This tasty, one-pouch fish meal is incredibly easy to make and quick to prepare. (Jowena Chua/Getty Images)

This tasty, one-pouch fish meal is incredibly easy to make and quick to prepare. (Jowena Chua/Getty Images)

After months of heavy holiday eating, it’s time to lighten up with a dish that’s full of flavor, but very low in calories and fat. This recipe combines fresh filet of sole and bok choy in a savory Asian sauce infused with ginger and sesame.

This one-pouch meal is incredibly easy to make and quick to prepare. It can also be made ahead of time, popped in the oven and cooked in individual servings whenever you are ready.

The secret to this moist, tasty fish dish is roasting en papillote (in a sealed pocket of parchment paper or non-stick foil).
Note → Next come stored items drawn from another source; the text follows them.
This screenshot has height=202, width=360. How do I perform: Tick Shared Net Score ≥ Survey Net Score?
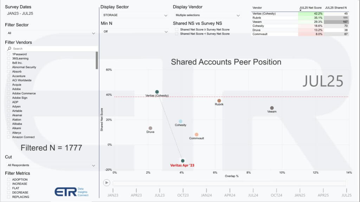coord(176,29)
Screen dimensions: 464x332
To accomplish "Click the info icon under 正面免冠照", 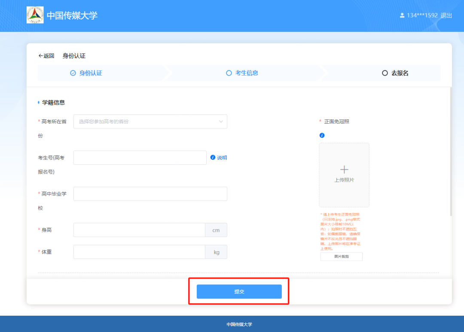I will point(322,135).
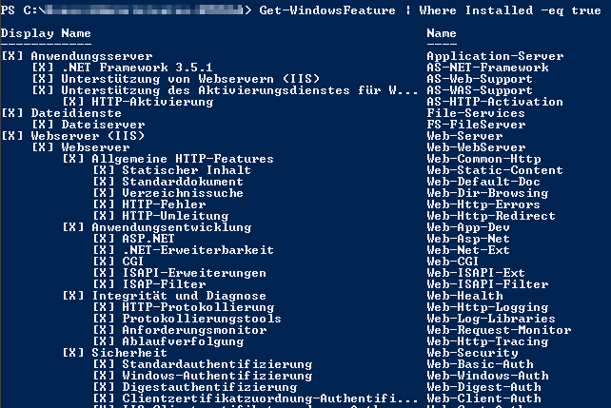The image size is (611, 408).
Task: Select the Allgemeine HTTP-Features row
Action: tap(183, 159)
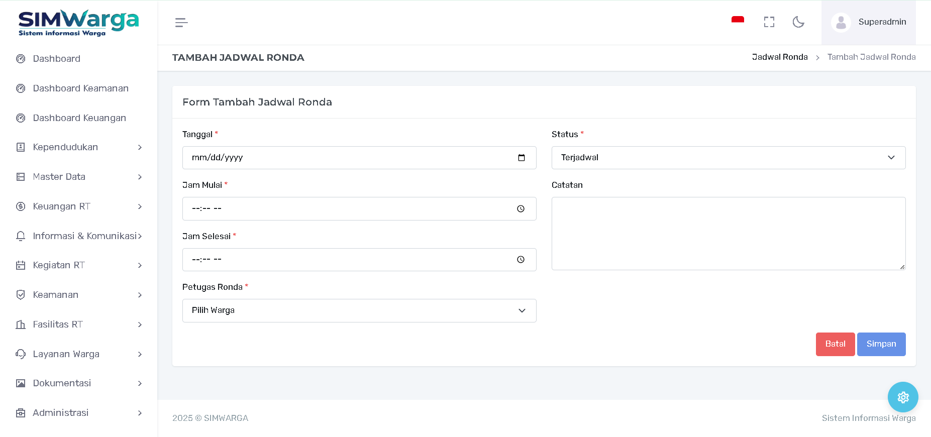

Bonus: In addition to being delicious, ginger, a key ingredient, cools inflammation in the body (a risk factor for heart disease) and helps to calm your appetite. The bok choy is rich in vitamins C and K, A and potassium.

Ingredients

1 teaspoons finely minced ginger

2 small cloves of garlic, thinly sliced

3 tablespoons low sodium soy sauce

2 teaspoons roasted sesame oil

1½ teaspoons rice vinegar

4 teaspoons olive oil

4 heads of baby bok choy, trimmed and cut in half

4 scallions, trimmed and cut into strips

8 to 10 very slim strips of red bell pepper

4 or 5 shitake mushroom caps, thinly sliced

4 sprigs of cilantro

4 6-ounce fish filets (sole, flounder or halibut)

1½ tsp lemon juice

Fresh ground pepper to taste

  • You will need enough parchment paper for four, 16×12 squares or a roll of non-stick aluminum foil.
  1. Preheat oven to 425 F. Combine ginger, garlic, soy sauce, sesame oil, rice vinegar and two teaspoons of the olive oil. Mix and set aside.
  2. Lay out each square of parchment or foil, and fold in half. Be sure to leave a generous amount of room to close the pouches around the edge. Evenly divide the remaining two teaspoons of olive oil among the pouches, spreading oil in the center of the bottom half.
  3. Trim and cut the baby bok choys in half. Combine the red bell pepper, shitake mushroom slices and scallions.
  4. Evenly divide the vegetables, and place two bok choy halves on top of them in the center of each pouch. Place one sprig of cilantro in each pouch.
  5. Sprinkle lemon juice over fish. Season fish with salt and pepper, if desired. Place one filet on top of each vegetable stack. Drizzle oil mixture over fish/vegetable stack in each pouch.
  6. Seal pouches around the edge, and bake for about 12 minutes. Parchment will puff up when done, but not foil.

Be careful when opening the steaming pouches.

Serves 4

Nutritional information per serving: 200 calories 6.63g fat (3.1g saturated), 8.68g carbohydrate,

42g protein

Note: Adding a half-cup serving of brown rice will add 108 calories; 1.8g fat, 22.8g carbohydrate, 5g protein.